= To do =
1/ Please translate this sentence from the passage on the church into Spanish: "The church was conceived during the earthly ministry of Jesus and was born on the Day of Pentecost."
2/ From the passage on the church, reproduce word for word the stretch from "Last week, we" through "Day of Pentecost.".

= Excerpt =
* * * *
Last week, we discussed what it means to be a “Christian” and the nature of the “church” in "How Should Christians Respond to America’s Identity Crisis? – Part I." The church is made up of Christians, and Christians are individuals who have accepted the Lord Jesus Christ as their personal Savior, believing that His sacrifice on the cross and His resurrection on Easter Sunday have enabled Him to win salvation for “whosoever will” accept Him as Lord and Savior.
Jesus promised His disciples that it was better if He went away, because then the “Comforter” would come and He would lead them to all truth (John 16:7-15). The church was conceived during the earthly ministry of Jesus and was born on the Day of Pentecost.
Not only are Christians a new kind of human being that never existed prior to Pentecost (Eph. 2:14-20). The church is described as a “colony” of Heaven (Phil. 3:20); and collectively, Christians are a special people, a “royal priesthood,” and a “holy nation” (I Pet. 2:9).
Jesus called upon the disciples to be the salt of the earth and the light of the world. He commissioned Christians to go out into the world and share the Gospel, baptize converts, and disciple them, “Teaching them to observe all things whatsoever I have commanded you” (Matt. 28:18-20).
The Christian Church is informed by the Apostle Paul, in his second letter to the Corinthian church, that our Heavenly Father has entrusted Christians with “the ministry of reconciliation; “… that God was in Christ, reconciling the world unto Himself, not imputing their trespasses unto them, and hath committed unto us the word of reconciliation” (II Cor. 5:18-20).
* * * *
= Raw records =

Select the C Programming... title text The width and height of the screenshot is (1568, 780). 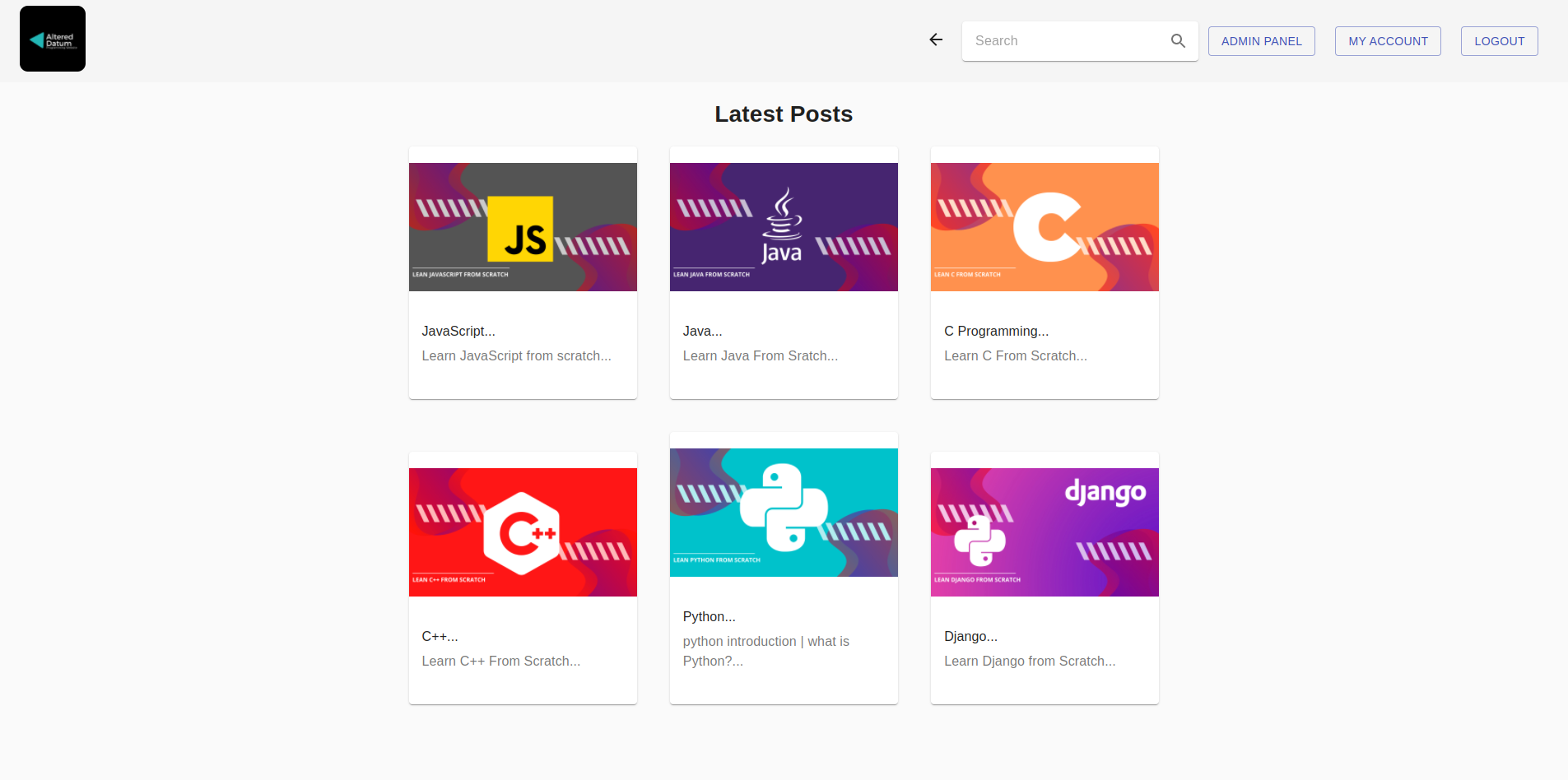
* * * *
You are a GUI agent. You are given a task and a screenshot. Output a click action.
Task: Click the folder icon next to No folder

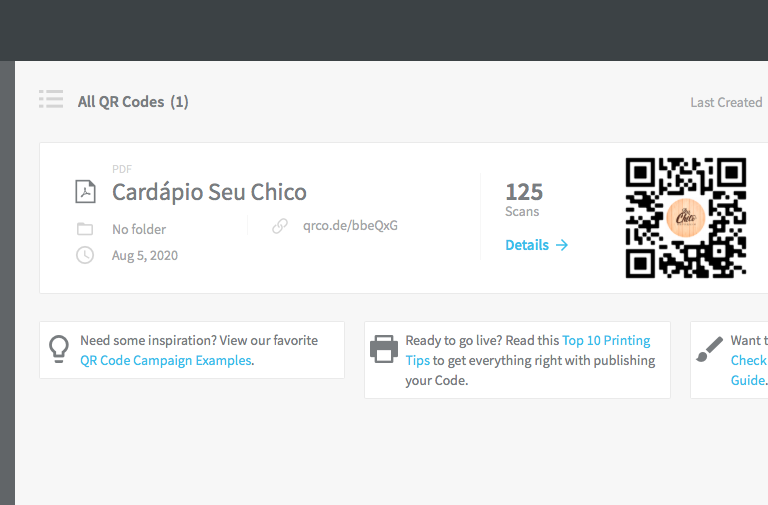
* * * *
= Responses by task =
1/ La iglesia fue concebida durante el ministerio terrenal de Jesús y nació el día de Pentecostés.

2/
Last week, we discussed what it means to be a “Christian” and the nature of the “church” in "How Should Christians Respond to America’s Identity Crisis? – Part I." The church is made up of Christians, and Christians are individuals who have accepted the Lord Jesus Christ as their personal Savior, believing that His sacrifice on the cross and His resurrection on Easter Sunday have enabled Him to win salvation for “whosoever will” accept Him as Lord and Savior.
Jesus promised His disciples that it was better if He went away, because then the “Comforter” would come and He would lead them to all truth (John 16:7-15). The church was conceived during the earthly ministry of Jesus and was born on the Day of Pentecost.